### TASK PROMPT
Output only the lines below from the one containing "Image resolution: width=742" to the one containing "Open the Téléphones", exactly as written, both ends kept.

### PROVIDED ENTRIES
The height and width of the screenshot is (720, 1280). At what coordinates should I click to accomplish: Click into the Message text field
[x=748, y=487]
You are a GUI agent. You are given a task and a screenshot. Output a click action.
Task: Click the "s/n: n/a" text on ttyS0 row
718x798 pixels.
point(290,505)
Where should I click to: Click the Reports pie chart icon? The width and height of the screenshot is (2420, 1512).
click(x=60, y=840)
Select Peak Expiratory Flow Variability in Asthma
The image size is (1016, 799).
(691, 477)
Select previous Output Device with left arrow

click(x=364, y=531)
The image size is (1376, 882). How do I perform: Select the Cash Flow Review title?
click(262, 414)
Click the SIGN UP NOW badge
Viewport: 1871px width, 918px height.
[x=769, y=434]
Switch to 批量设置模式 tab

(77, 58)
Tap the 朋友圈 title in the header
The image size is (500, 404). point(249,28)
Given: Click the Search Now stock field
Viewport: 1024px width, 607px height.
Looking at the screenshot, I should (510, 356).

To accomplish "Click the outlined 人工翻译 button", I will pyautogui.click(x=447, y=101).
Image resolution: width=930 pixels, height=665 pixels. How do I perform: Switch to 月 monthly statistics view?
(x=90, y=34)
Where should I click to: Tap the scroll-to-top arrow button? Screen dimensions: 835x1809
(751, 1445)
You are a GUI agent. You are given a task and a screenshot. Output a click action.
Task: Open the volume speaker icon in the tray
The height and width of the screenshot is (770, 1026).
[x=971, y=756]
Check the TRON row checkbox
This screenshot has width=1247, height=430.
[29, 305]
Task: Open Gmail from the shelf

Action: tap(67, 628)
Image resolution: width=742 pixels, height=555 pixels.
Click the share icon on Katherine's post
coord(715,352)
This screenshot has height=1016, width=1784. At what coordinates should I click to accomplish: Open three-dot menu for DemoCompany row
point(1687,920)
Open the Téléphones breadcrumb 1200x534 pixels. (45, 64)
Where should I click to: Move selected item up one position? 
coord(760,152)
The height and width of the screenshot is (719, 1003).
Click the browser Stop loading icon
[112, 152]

### EXERCISE OUTPUT
Image resolution: width=742 pixels, height=555 pixels.
Click the share icon on Katherine's post
coord(715,352)
This screenshot has height=1016, width=1784. At what coordinates should I click to accomplish: Open three-dot menu for DemoCompany row
point(1687,920)
Open the Téléphones breadcrumb 1200x534 pixels. (45, 64)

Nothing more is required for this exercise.